Some people's livers metabolize less than 90% on the first pass through, meaning more than 10% enters the bloodstream. That's probably why some people get more side effects. Some people's livers metabolize more than 90% on the first pass through. They probably get very little side effects. But 90% is a 'typical' liver response.

That's my understanding based on what a PharmD explained.

Thank you ipoop, that makes a lot of sense. I suppose my next question, if you don't mind, is what is done by the damage left behind from the chronic inflammation? I assume the inflammation leaves the colon damaged (friable?), so how does the body heal that area of the immune response is limited?

I just watched the video from the Crain's and Colitis Foundation with Dr. Siegle. It was very well done and worth watching.

I now feel like I have a much better understanding of the risks of lymphoma and serious infection on these drugs. They do seem rather low.

Two issues he doesn't address are hair loss and weight gain on methotrexate.
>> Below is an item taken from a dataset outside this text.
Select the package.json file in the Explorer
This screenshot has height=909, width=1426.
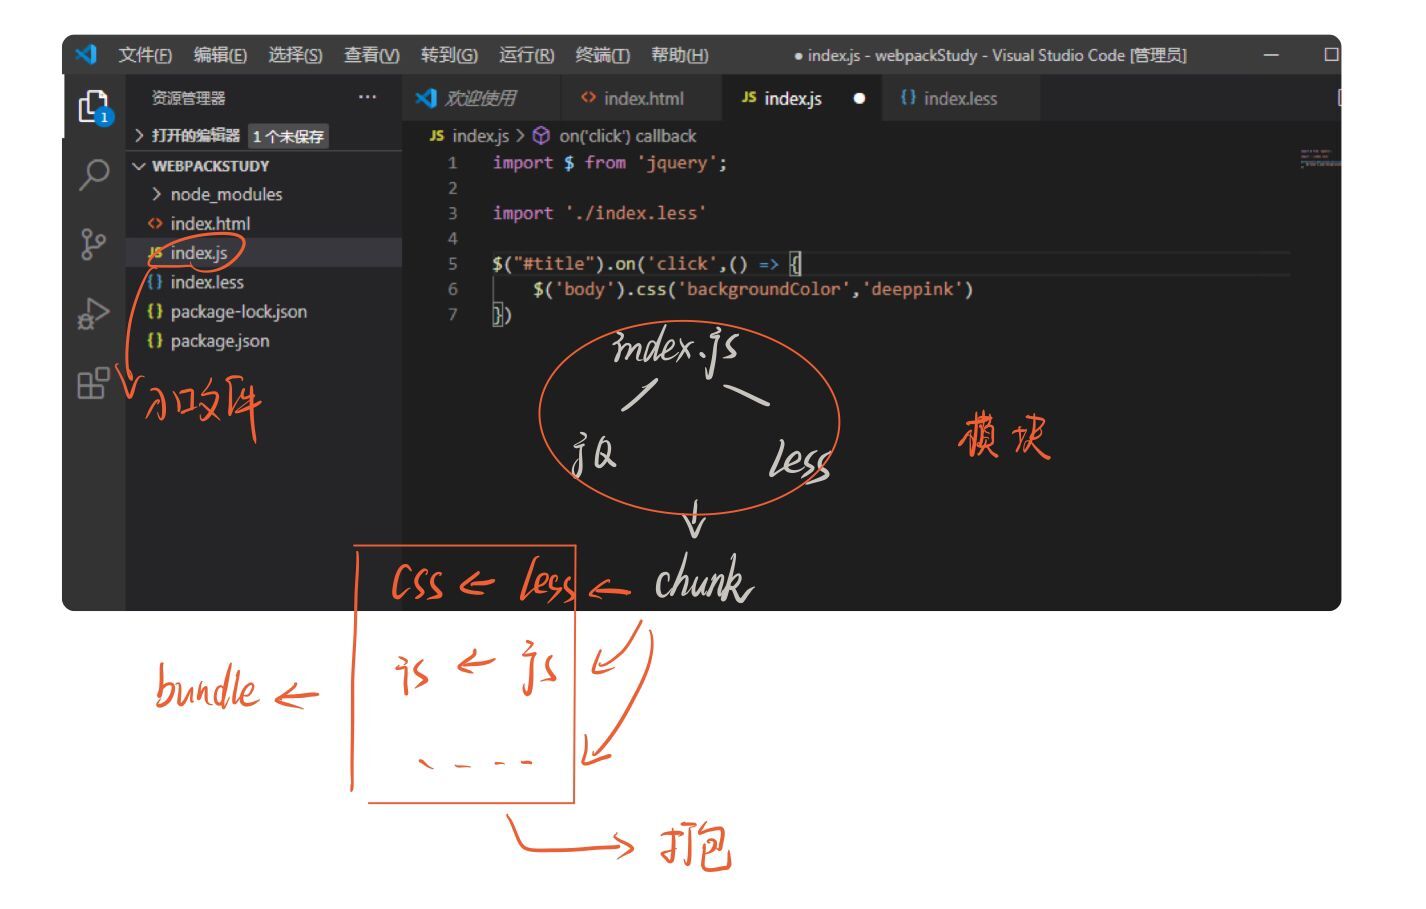click(219, 340)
I thought it was interesting that he fielded a question from one person who said he got a serious infection directly after getting on Remicade. Now, maybe he was drawn to the forum because he was one of the unlucky ones. But, with rates of five in 10,000, it seems odd that one of those five were one of his questioners.

It was also interesting that he answered a question about Naltrexone.

I know that the Briggs Protocol calls for using Wellbutrin.

There's so much to learn. I want to know as much as I can before my appointment with my new gastro at the end of the month.